#### WHAT IS NEEDED
Continue the Italian Stata Users Group Meeting program from the point where it stops.
------ SUPPLIED PASSAGE ------
The Italian Stata Users Group Meeting was held on 15 November 2018 at the I Portici Hotel. There was also an optional course on 16 November. You can view the program and presentation slides below.
Session I: Invited Speaker
Multistate survival analysis in Stata
Abstract: Multistate models are increasingly being used to model complex disease profiles. By modeling transitions between disease states accounting for competing events at each transition we can gain a much richer understanding of patient trajectories and how risk factors impact over the entire disease pathway. In this presentation, I will introduce some new Stata commands for the analysis of multistate survival data. msset is a data preparation tool that converts a dataset from wide (one observation per subject, multiple time and status variables) to long (one observation for each transition for which a subject is at risk for). msaj calculates the nonparametric Aalen–Johansen estimates of transition probabilities. msboxes creates a descriptive plot of the multistate process through the transition matrix and numbers at risk. stms fits joint transition-specific survival models, which allow each transition to have a different parametric model. Yet each model is maximized jointly to enable sharing of covariate effects across transitions. predictms calculates a variety of predictions from a multistate survival model, including transition probabilities, length of stay (restricted mean time in each state), the probability of ever visiting each state, and more. Predictions are made at user-specified covariate patterns. One can calculate differences and ratios of predictions across covariate patterns. Standardized (population-averaged) predictions can be obtained. Confidence intervals for all quantities are available. One can use simulation or the Aalen–Johansen estimator to calculate all quantities. One can calculate user-defined predictions by providing a community-contributed Mata function to provide complete flexibility. predictms can be used with a general transition matrix (cyclic or acyclic) and allows the use of transition-specific timescales. I will illustrate the software using a dataset of patients with primary breast cancer.
Michael J. Crowther
University of Leicester
Session II: Community-contributed, I
The Stata module CUB for fitting mixture models for ordinal data
Abstract: We present CUB, a Stata module for modeling ordinal data via a class of finite mixture distributions accounting for both uncertainty and feeling components of an ordered decisional process. This routine allows for modeling also over dispersion, inflated categories, and large heterogeneity occurrences. Model parameters are estimated by maximum likelihood. We explore various features of the package CUB, including simulation routines.
------ DATA RECORDS ------
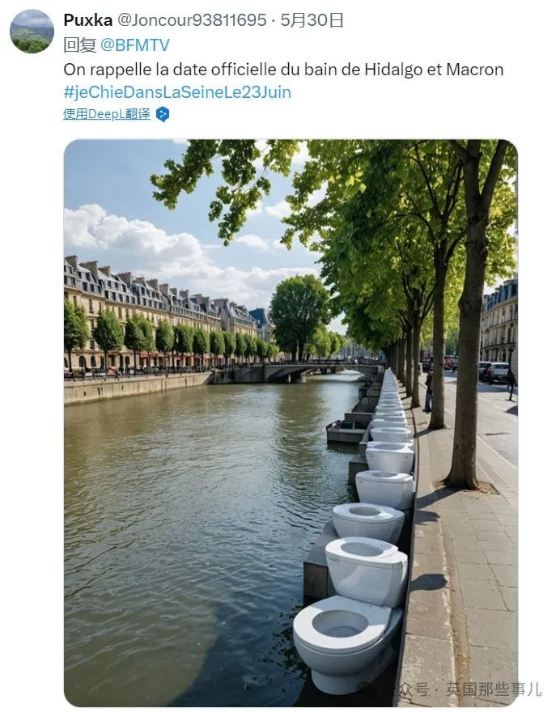Viewport: 560px width, 712px height.
Task: Open the #jeChieDansLaSeineLe23Juin hashtag
Action: 177,92
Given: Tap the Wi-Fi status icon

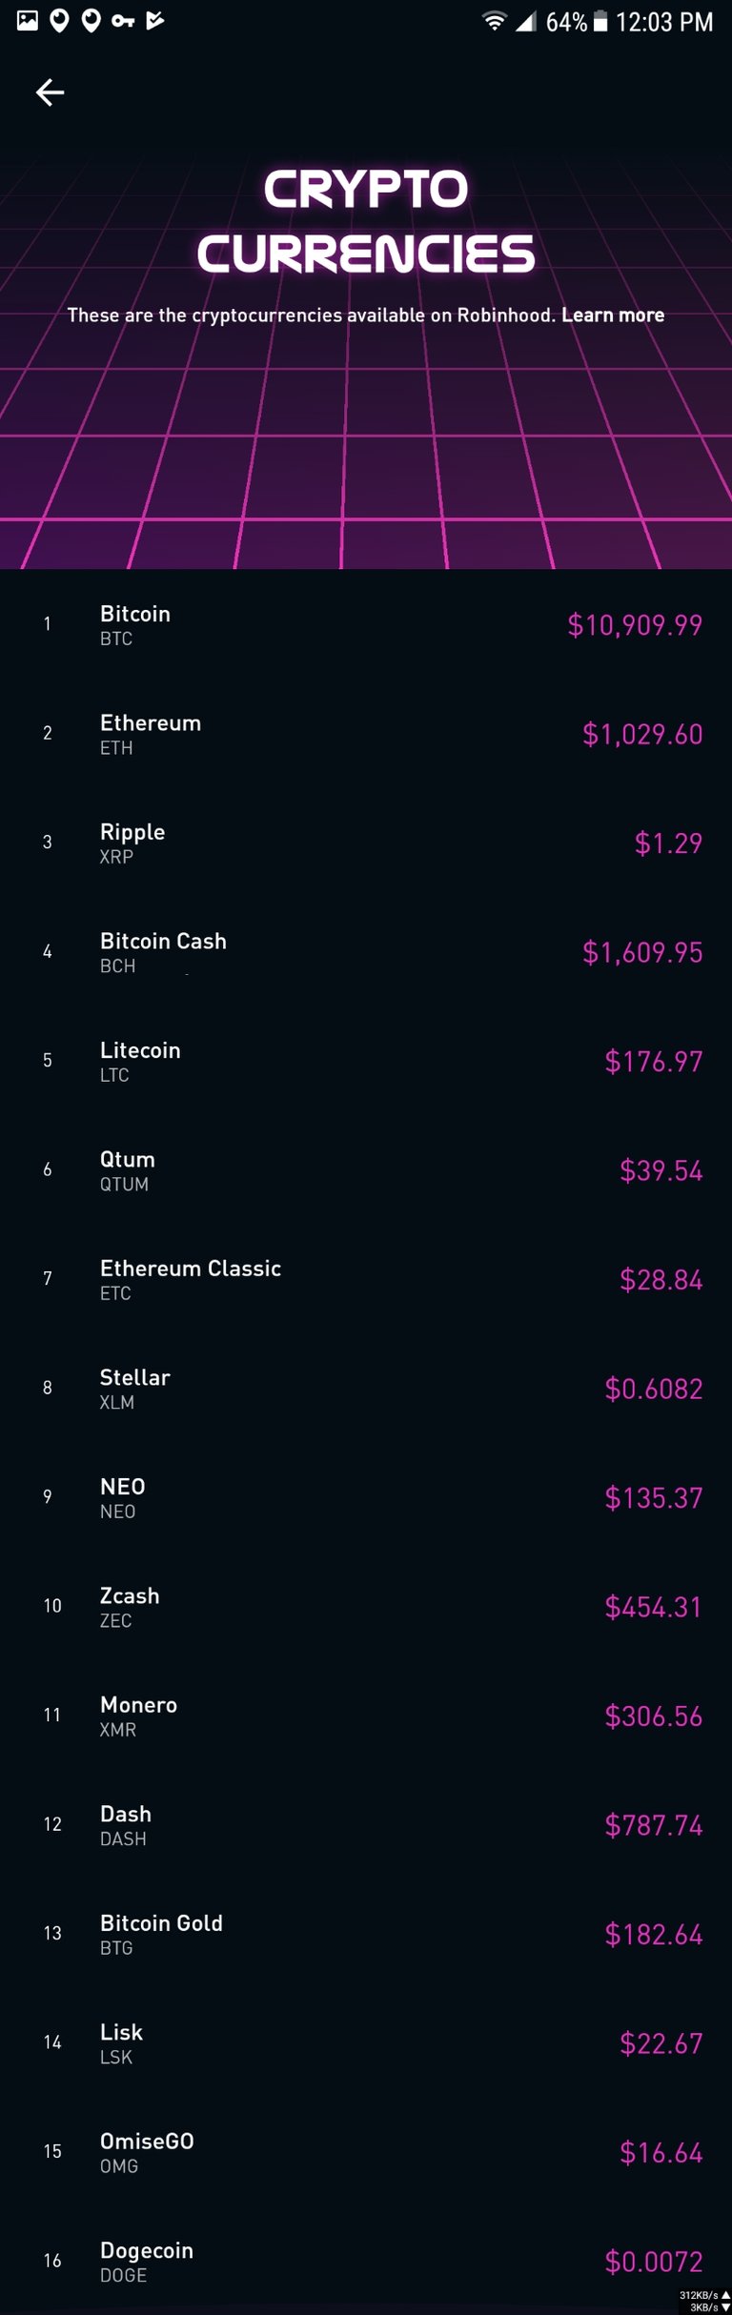Looking at the screenshot, I should (x=494, y=21).
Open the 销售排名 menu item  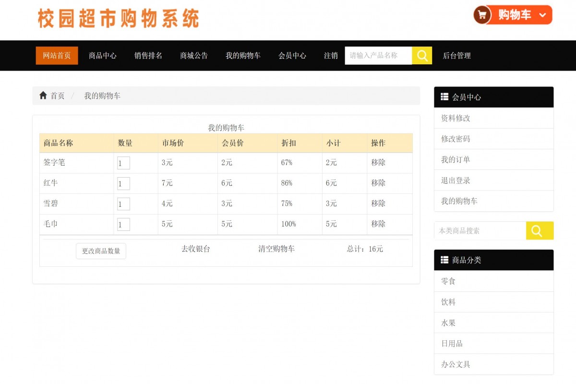click(x=148, y=56)
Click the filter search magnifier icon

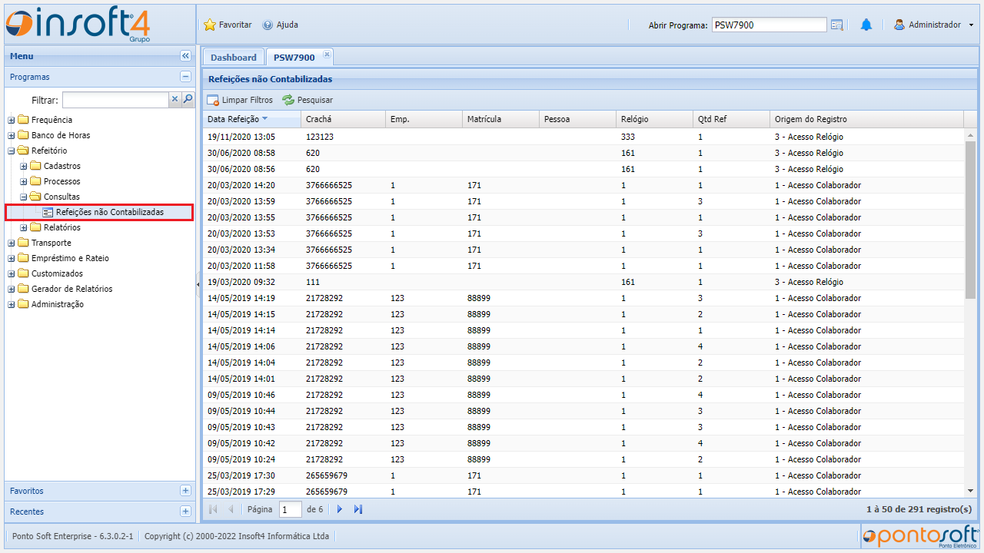188,99
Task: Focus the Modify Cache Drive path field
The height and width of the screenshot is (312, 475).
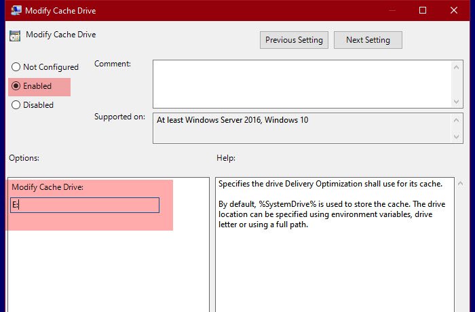Action: pyautogui.click(x=86, y=206)
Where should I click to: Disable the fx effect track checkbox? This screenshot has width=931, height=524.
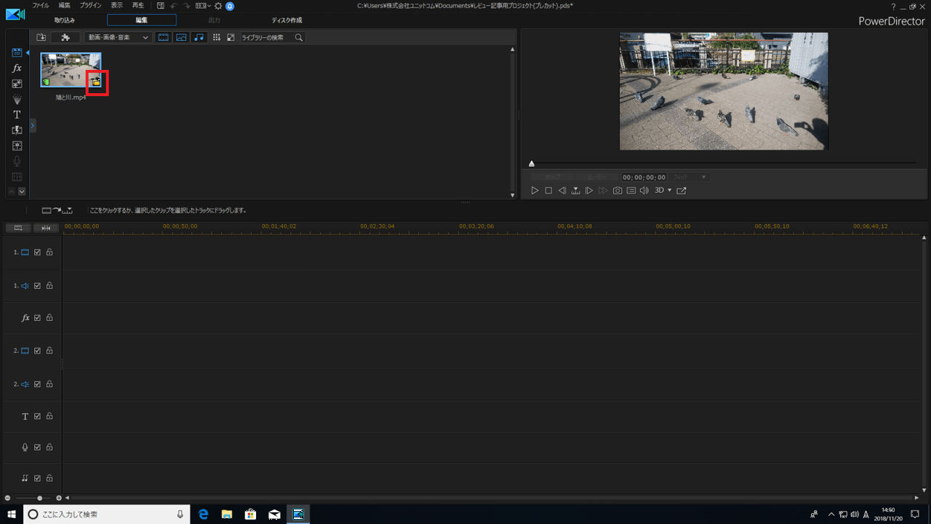(37, 318)
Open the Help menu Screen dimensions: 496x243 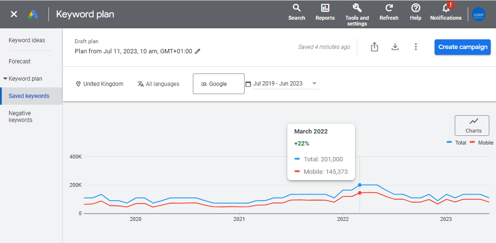click(415, 12)
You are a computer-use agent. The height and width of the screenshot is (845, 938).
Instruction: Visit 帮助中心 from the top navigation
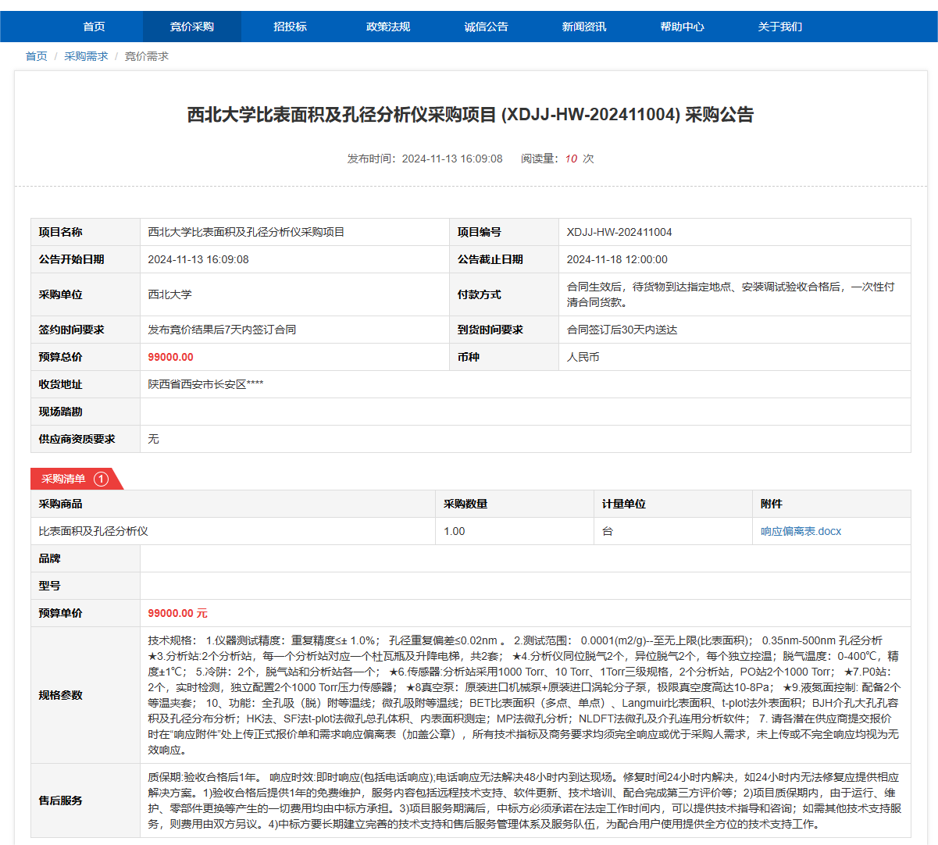682,27
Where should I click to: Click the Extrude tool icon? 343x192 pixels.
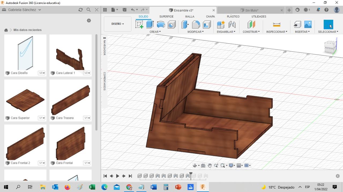150,25
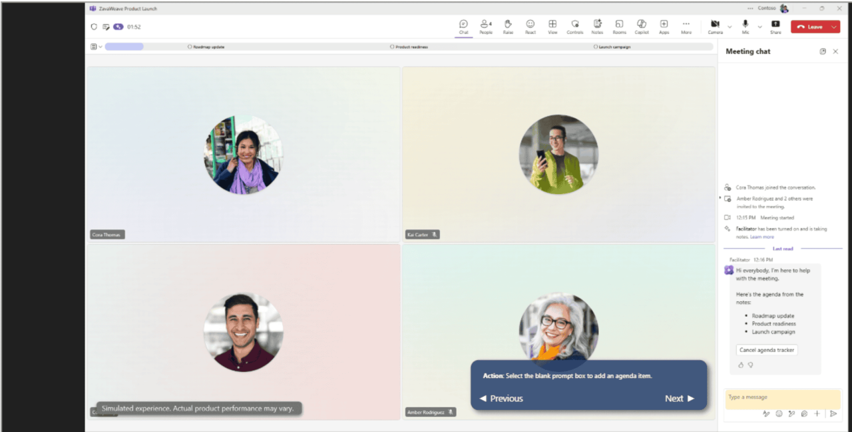Send a reaction with React
Image resolution: width=852 pixels, height=432 pixels.
[531, 27]
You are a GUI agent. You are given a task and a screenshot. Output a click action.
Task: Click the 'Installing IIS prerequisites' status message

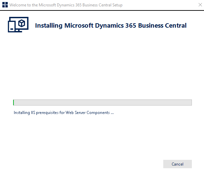tap(64, 113)
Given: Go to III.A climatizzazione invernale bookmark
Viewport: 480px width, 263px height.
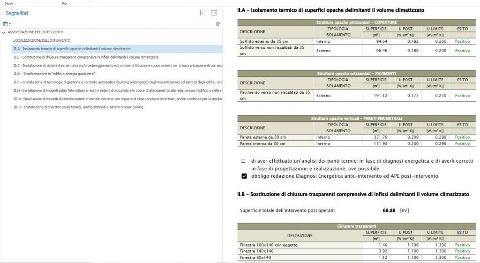Looking at the screenshot, I should [117, 99].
------
#### TASK RESPONSE
Christopher F. Baum
Francesca di Iorio
Università degli Studi di Napoli Federico II
Two-part models, hurdle models, and zero-inflated models are robust to endogeneity among the parts
Abstract: There are many models for an outcome that a mass point at a boundary value is continuously or discrete distributed over a large number of off-boundary values. Two-part models (TPMs), hurdle models (HMs), and zero-inflated models (ZIMs) use different approaches to combine distinct models for boundary and off-boundary values. Except for a few "cake debate" papers whose assertions were not accepted, the vast majority of the literature has either assumed that the process determining when the outcome is on or off the boundary must be exogenous or that any endogeneity must be modeled. Drukker (2017) showed that, contrary to conventional belief, TPMs are robust to endogeneity of the on-off boundary process in that they identify the mean of the outcome conditional on covariates.
In this presentation, I cover the following points:
David M. Drukker
Risk-adjustment procedures and graphical representations of outcome rates for institutional comparisons
Abstract: An overriding goal of outcomes research is measuring and comparing hospital performance using readily available administrative data. Risk-adjustment techniques develop from conventional logistic regression analysis, but some precautions must be taken into account for the positive correlation between observations from within the same hospital. These include the use of generalized estimating equations, which are available in Stata as xtgee. Two effective graphs that illustrate outcome measures across different providers and incorporate sample size information are the caterpillar plot and the funnel plot, which can be obtained using the eclplot and funnelcompar packages, respectively.
Università degli Studi di Bologna
Session III: Exploiting the potential of Stata 15, I
Efficient dynamic documents using Stata
Abstract: Stata 15 includes three new commands for producing dynamic documents: dyndoc, putdocx, and putpdf. These commands have generated much interest in the user community; this has led to a large amount of community-contributed software. In this presentation, I'll give some tips about how to use the commands efficiently both with official Stata software and with some of these community-contributed tools.
Session IV: Community-contributed, II
Recurrent-event analysis with Stata: Methods and applications
Abstract: In medical studies, the event of interest can often recur in the same patient over time. Even if time-to-first event analysis or the Poisson regression are still possible, they prevent the use of data to its full potential. If the outcome can occur more than once, failure times are correlated within subject and methods accounting for lack of independence are needed. Different statistical models are available for analyzing such data, including the Andersen and Gill (AG) model, the Prentice, Williams, and Peterson Total Time (PWP-TT) model, and frailty models. I will review statistical techniques for multiple-failure survival data and show how to implement them in Stata.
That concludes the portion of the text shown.